Segment Open

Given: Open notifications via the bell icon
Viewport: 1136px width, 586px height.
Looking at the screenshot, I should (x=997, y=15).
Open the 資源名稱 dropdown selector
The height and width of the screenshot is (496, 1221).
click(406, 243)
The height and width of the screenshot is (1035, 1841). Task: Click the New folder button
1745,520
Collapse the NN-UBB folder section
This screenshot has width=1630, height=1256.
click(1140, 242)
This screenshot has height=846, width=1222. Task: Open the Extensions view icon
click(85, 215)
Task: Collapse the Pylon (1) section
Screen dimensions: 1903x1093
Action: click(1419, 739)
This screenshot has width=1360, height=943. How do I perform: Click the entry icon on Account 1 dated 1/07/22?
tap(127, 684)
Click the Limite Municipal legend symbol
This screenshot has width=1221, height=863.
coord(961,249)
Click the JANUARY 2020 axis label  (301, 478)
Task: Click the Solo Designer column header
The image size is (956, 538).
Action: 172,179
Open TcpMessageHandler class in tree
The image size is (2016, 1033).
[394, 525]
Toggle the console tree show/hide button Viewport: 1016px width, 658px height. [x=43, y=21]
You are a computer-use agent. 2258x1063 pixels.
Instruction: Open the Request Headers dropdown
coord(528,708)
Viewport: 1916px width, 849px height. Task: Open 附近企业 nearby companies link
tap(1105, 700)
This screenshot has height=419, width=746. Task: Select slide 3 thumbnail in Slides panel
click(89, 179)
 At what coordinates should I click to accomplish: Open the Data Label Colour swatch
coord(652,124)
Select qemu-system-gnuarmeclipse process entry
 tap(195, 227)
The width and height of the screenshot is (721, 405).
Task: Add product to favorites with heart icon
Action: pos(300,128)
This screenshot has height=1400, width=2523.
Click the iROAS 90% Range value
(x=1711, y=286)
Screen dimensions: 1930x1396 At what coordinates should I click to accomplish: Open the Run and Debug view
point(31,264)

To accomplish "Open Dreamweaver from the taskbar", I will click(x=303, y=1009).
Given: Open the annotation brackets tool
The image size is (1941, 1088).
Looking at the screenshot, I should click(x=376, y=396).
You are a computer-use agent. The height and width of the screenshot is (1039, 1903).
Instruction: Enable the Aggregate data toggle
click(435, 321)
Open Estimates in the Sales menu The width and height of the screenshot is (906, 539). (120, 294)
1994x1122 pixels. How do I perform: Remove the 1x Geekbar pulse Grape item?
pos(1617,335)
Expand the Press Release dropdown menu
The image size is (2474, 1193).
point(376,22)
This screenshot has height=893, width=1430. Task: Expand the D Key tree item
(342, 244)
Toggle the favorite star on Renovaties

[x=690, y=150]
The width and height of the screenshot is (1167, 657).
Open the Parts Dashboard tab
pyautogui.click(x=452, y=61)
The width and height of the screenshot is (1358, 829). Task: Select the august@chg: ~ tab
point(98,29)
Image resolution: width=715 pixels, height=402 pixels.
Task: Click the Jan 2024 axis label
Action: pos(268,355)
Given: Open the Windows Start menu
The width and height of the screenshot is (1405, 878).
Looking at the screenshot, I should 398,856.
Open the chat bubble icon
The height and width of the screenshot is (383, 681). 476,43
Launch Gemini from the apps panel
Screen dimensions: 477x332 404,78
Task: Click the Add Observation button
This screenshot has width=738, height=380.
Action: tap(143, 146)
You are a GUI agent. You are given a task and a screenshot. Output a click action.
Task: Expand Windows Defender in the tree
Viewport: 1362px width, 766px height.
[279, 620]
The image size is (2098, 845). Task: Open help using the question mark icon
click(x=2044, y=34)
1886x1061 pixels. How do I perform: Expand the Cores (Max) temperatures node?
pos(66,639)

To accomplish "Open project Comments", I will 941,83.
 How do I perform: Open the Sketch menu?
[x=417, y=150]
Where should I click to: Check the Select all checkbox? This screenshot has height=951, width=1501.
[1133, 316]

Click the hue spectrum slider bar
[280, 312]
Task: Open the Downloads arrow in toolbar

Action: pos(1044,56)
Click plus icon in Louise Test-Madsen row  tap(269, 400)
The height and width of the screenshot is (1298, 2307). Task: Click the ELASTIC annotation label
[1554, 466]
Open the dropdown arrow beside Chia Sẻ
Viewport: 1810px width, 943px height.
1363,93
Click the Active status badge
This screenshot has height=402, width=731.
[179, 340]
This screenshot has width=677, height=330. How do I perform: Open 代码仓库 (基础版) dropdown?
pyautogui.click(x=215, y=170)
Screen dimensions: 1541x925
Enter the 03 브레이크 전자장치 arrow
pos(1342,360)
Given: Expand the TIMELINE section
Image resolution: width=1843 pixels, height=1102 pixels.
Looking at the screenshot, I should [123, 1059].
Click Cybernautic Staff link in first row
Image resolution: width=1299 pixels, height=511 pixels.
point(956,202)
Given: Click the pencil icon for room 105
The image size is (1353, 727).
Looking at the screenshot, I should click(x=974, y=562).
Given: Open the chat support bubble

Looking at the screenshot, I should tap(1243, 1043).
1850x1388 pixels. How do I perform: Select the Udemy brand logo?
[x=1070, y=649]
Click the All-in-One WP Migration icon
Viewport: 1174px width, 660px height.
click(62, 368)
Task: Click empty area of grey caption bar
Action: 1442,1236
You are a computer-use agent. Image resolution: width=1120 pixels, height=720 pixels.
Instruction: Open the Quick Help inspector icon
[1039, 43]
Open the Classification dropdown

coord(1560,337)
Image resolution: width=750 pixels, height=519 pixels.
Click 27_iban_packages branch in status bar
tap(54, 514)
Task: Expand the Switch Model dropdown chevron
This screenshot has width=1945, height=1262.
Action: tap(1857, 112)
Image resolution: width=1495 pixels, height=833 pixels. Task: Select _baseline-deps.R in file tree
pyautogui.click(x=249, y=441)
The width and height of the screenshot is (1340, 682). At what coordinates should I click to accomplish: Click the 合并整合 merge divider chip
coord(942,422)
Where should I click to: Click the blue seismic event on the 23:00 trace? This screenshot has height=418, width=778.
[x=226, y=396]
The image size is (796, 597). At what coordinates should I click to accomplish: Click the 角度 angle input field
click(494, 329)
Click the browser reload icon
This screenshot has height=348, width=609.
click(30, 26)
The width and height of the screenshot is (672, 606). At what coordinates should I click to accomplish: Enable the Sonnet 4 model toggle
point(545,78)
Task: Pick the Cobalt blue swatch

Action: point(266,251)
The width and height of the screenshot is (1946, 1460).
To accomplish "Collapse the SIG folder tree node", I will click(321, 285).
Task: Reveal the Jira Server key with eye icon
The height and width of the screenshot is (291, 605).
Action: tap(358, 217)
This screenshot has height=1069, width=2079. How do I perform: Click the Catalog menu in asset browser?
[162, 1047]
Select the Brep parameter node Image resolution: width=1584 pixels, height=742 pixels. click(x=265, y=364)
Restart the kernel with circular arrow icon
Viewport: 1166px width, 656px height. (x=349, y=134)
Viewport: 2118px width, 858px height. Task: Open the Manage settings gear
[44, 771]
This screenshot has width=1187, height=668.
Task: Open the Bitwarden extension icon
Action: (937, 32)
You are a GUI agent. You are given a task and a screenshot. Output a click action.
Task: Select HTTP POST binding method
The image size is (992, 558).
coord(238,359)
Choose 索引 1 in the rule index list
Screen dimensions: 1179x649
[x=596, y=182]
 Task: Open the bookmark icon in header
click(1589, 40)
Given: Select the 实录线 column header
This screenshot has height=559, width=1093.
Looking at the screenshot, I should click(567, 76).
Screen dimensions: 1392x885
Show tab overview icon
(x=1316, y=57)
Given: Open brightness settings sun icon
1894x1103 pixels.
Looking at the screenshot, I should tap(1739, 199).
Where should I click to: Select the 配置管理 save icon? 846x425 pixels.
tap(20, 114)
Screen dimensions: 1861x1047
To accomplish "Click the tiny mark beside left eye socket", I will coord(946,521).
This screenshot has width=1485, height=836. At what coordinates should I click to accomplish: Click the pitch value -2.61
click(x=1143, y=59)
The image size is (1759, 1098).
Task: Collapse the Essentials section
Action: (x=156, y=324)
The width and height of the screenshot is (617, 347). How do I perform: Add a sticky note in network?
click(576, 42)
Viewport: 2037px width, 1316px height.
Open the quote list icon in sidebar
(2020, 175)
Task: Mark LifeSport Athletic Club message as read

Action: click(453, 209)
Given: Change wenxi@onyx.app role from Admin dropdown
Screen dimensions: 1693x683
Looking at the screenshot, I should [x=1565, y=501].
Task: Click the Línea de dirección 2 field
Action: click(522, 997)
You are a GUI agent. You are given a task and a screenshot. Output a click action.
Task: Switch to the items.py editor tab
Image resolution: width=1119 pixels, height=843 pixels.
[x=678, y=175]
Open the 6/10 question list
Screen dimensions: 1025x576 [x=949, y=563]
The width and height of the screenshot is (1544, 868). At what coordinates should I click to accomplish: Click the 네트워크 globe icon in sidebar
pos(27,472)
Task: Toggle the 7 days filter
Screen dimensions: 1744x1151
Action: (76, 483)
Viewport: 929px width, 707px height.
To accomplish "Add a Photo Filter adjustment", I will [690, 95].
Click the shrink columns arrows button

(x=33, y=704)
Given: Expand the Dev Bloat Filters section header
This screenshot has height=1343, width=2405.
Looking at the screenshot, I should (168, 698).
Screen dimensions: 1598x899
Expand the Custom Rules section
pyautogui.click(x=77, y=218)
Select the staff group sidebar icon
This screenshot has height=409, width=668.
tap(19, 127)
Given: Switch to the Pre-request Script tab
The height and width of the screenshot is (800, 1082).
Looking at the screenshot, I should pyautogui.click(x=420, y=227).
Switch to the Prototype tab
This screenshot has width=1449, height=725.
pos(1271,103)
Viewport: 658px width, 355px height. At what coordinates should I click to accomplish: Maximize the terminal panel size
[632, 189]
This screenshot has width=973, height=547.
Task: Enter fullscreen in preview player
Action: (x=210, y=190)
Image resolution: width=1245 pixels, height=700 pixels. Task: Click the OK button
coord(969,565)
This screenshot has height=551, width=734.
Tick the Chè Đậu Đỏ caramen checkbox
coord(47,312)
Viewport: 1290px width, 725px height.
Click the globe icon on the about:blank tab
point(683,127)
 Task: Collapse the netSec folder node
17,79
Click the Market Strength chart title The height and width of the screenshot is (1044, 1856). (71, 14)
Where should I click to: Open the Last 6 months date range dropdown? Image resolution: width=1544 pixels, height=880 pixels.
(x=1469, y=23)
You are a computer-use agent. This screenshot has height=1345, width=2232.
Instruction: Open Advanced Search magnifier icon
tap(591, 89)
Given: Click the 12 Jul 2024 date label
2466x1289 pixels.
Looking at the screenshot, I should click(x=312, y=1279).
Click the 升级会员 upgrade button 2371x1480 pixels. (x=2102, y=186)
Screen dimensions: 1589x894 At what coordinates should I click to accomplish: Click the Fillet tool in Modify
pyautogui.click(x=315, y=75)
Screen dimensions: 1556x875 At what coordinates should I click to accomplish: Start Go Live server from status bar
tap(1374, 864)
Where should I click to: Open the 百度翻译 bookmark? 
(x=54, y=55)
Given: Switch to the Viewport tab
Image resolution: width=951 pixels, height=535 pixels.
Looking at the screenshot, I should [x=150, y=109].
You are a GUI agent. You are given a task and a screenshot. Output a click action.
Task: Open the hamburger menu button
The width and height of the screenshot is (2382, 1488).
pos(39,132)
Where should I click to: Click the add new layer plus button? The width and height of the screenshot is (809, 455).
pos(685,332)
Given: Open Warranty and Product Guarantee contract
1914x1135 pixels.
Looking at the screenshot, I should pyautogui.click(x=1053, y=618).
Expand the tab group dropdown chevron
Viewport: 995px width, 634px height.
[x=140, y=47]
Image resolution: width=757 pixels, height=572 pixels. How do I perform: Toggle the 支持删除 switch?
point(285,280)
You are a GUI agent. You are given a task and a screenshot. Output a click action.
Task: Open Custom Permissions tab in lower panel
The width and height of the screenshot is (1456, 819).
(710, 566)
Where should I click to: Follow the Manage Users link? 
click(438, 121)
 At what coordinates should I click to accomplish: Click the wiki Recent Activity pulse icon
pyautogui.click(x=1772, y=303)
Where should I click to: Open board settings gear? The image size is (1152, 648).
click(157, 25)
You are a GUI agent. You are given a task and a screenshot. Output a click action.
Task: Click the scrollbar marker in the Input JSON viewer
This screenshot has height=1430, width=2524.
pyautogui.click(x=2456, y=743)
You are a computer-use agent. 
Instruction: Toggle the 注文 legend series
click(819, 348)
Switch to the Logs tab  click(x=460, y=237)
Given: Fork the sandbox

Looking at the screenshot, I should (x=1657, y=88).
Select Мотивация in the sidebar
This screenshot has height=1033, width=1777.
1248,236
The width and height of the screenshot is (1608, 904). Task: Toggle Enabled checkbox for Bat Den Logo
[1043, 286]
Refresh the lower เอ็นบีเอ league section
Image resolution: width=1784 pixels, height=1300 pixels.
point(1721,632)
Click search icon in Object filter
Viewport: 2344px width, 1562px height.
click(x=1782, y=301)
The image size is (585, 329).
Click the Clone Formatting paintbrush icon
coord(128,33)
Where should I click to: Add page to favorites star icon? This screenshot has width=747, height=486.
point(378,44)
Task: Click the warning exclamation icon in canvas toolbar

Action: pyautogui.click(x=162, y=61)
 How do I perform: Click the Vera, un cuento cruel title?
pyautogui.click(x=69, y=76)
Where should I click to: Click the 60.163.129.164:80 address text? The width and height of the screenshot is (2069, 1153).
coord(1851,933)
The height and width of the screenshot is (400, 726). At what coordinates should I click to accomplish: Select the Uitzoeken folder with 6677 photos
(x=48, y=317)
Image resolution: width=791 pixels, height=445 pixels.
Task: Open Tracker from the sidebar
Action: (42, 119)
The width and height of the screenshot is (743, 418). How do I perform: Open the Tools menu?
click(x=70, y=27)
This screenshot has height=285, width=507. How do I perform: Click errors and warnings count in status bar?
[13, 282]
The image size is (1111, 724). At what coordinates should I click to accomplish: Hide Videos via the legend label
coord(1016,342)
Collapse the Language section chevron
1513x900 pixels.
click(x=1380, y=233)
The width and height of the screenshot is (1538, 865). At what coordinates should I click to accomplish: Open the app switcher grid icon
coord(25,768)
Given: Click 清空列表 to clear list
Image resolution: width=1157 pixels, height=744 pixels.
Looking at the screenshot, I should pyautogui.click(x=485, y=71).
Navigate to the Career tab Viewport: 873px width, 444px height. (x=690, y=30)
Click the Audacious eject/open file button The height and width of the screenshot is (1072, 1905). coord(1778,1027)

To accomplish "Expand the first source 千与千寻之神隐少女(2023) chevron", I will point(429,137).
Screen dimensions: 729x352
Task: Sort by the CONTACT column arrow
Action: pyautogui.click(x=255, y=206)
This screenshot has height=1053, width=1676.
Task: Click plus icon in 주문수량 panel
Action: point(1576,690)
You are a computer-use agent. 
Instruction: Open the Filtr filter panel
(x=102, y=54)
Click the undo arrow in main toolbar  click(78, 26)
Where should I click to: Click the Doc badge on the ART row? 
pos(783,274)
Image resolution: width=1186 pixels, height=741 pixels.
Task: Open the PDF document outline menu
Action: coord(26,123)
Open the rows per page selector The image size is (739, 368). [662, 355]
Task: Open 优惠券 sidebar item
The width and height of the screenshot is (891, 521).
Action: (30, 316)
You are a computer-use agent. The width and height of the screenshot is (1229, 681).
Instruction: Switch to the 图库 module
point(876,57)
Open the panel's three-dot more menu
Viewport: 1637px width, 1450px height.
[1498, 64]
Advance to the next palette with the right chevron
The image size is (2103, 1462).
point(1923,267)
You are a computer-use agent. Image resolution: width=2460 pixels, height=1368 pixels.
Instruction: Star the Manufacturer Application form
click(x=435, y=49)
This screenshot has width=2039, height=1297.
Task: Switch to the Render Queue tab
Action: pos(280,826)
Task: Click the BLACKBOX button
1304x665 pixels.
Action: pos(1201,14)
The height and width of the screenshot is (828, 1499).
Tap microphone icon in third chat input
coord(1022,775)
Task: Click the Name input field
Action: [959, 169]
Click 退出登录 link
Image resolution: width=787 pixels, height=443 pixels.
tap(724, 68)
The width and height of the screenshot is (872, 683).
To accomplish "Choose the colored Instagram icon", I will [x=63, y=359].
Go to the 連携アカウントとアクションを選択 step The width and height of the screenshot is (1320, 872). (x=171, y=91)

Segment Closed

What to work on:
Restate word for word only the lines above from the line containing "Screen dimensions: 1392x885" to the line containing "Screen dimensions: 1861x1047", both of them included.

Written reply:
Screen dimensions: 1392x885
Show tab overview icon
(x=1316, y=57)
Given: Open brightness settings sun icon
1894x1103 pixels.
Looking at the screenshot, I should tap(1739, 199).
Where should I click to: Select the 配置管理 save icon? 846x425 pixels.
tap(20, 114)
Screen dimensions: 1861x1047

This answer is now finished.